* [The task]: Carry on the write-up about the film The Founder, picking up right after its final sentence.

* [Passage to read]:
· · · ·

A craving that gets the best of a lot of us, McDonald’s usually makes us feel a bit gross after ingesting a Big Mac meal, quarter pounder with cheese or anything else off that menu. Well, the new film The Founder looks to add to the guilt factor of that body lethargy as it outlines how this billion dollar empire with over a billion customers served is all due to one greedy salesman deviously pulling the rug out from under two local business owners just for their business model and name. Will it stop you from grabbing an Egg McMuffin in the morning? Probably not, but you will think about it every time you order, I’m pretty sure.
Ray Kroc (Michael Keaton) was a struggling milkshake machine salesman grinding his way across America, trying with all of his smooth talking and sales charm, to sell his wares for a doting wife (Laura Dern) back home. After hearing that a San Bernadino burger joint ordered four of the mixers, Kroc makes his way to the restaurant, purely out of curiosity. There he finds the two brothers, Mack and Dick McDonald, have broken the mold for how the industry works, having orders made in thirty-seconds with completely disposable packaging. Seeing an opportunity for massive growth, Kroc urges them to open themselves up for franchising and inserts himself in the company. Little do Mack and Dick know that Kroc will eventually find legally devious ways to push them out of their own business.

· · · ·

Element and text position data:
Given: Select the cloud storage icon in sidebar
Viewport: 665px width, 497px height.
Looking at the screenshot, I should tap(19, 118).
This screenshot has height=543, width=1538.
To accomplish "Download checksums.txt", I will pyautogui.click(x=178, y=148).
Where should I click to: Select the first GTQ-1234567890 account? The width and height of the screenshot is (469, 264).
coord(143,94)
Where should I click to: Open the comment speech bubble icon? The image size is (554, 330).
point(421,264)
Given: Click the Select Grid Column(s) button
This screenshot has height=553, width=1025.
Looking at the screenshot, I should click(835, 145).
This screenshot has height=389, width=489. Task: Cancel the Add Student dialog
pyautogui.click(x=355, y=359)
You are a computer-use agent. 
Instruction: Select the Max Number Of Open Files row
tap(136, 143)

· · · ·

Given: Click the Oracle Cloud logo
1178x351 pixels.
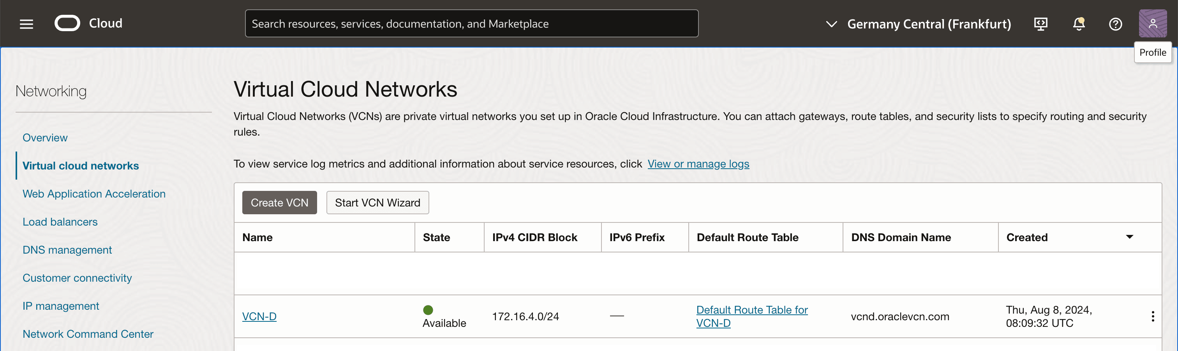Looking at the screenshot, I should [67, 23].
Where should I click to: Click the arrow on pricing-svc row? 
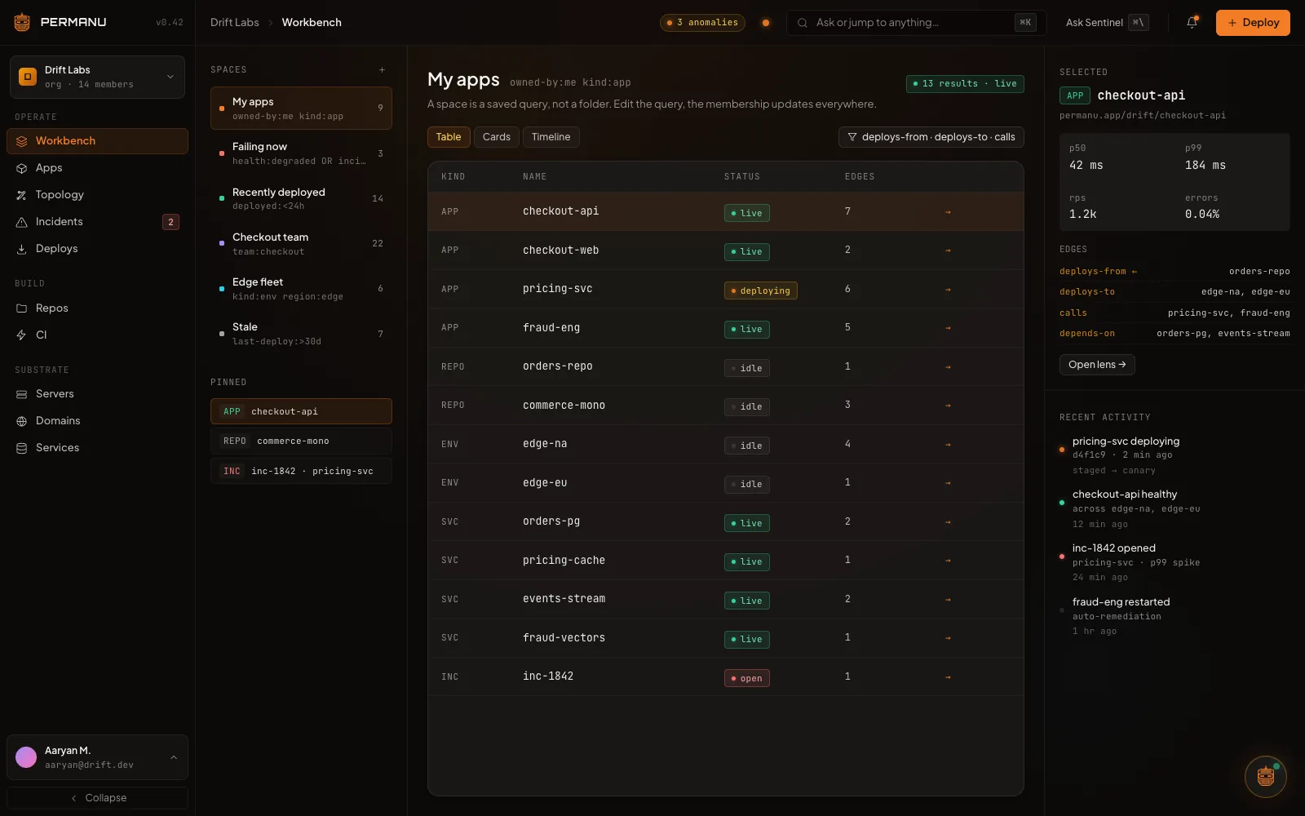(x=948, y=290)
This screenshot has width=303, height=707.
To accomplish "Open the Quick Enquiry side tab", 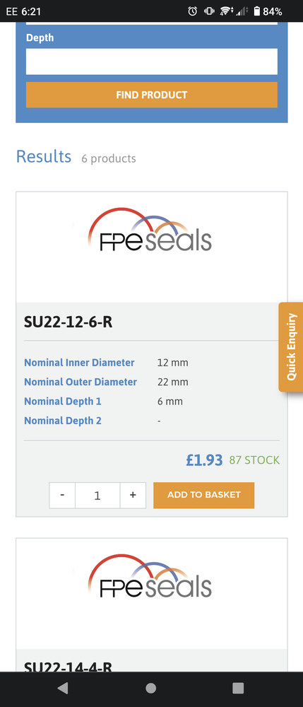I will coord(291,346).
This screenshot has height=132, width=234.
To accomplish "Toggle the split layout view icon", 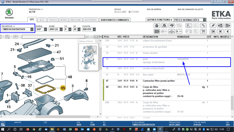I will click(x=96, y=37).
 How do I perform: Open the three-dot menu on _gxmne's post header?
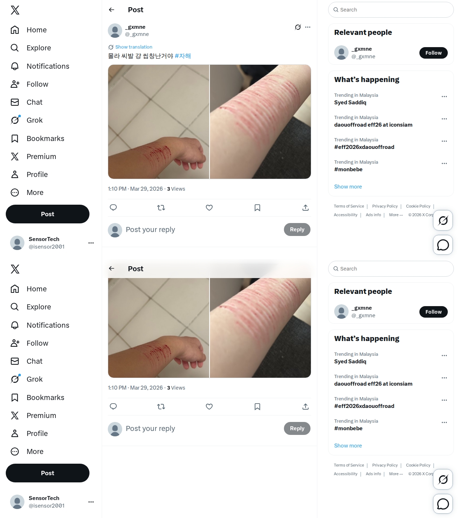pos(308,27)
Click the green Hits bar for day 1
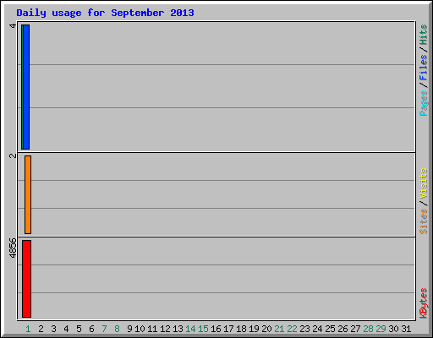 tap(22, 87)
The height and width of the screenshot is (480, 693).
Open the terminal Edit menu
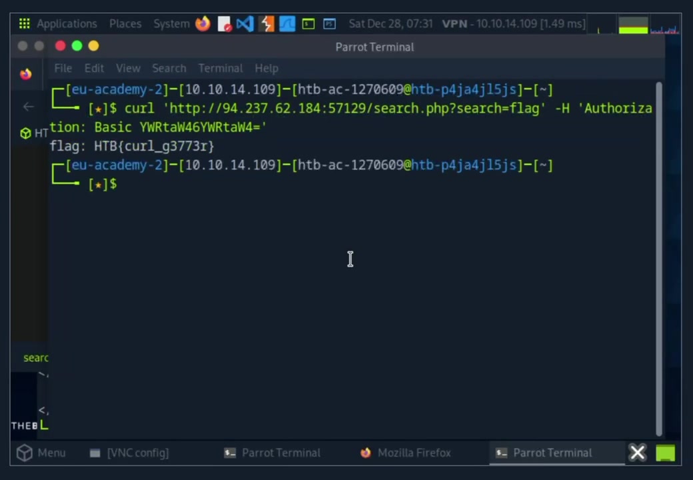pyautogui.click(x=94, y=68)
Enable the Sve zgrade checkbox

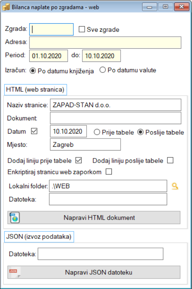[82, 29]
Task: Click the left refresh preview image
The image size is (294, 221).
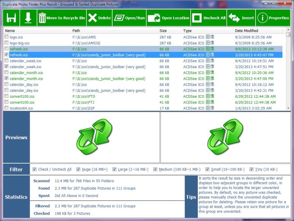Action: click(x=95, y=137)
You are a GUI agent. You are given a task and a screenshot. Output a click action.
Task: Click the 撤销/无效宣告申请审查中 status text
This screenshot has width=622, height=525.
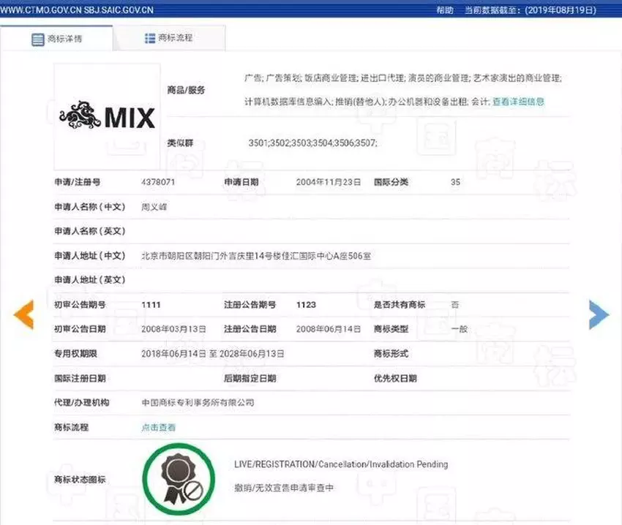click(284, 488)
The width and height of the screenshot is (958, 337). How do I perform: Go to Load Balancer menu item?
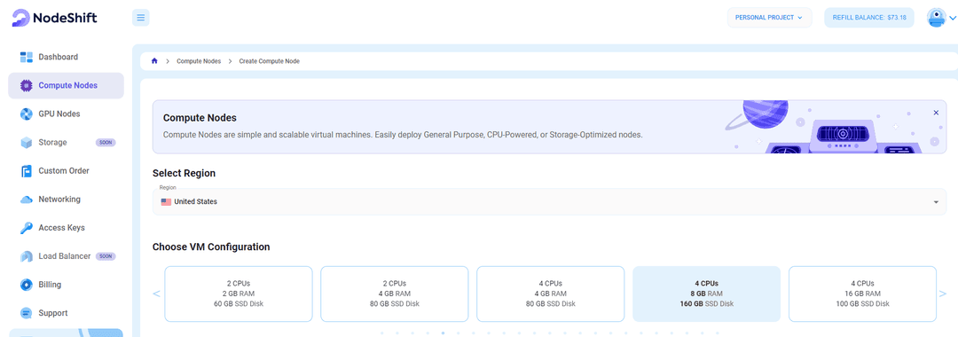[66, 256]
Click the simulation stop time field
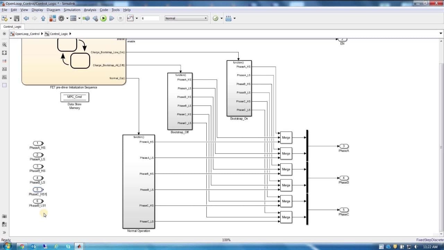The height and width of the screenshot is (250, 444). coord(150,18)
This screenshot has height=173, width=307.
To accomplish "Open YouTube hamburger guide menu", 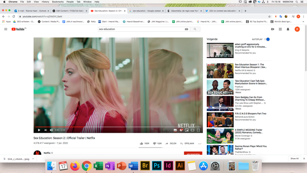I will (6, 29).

· · · ·

* [Result]:
Michael Keaton again puts a performance on the big screen that shows how much he was robbed of an Academy Award a couple years back for Birdman. His portrayal of the dastardly underhanded Ray Kroc is the big driving force of The Founder. John Lee Hancock’s direction of the film is a very paint by numbers method but Keaton’s work makes this story stand out from the pack. Matched up against the real person, the mannerisms are dead on and the inner selfishness of Kroc on film looks to be never far from the surface. As McDonalds’ popularity grows, Ray Kroc’s thirst for power, cutting corners and growing empire have an obviously power hungry result on the once lowly salesman and Keaton plays this with a veteran proficiency.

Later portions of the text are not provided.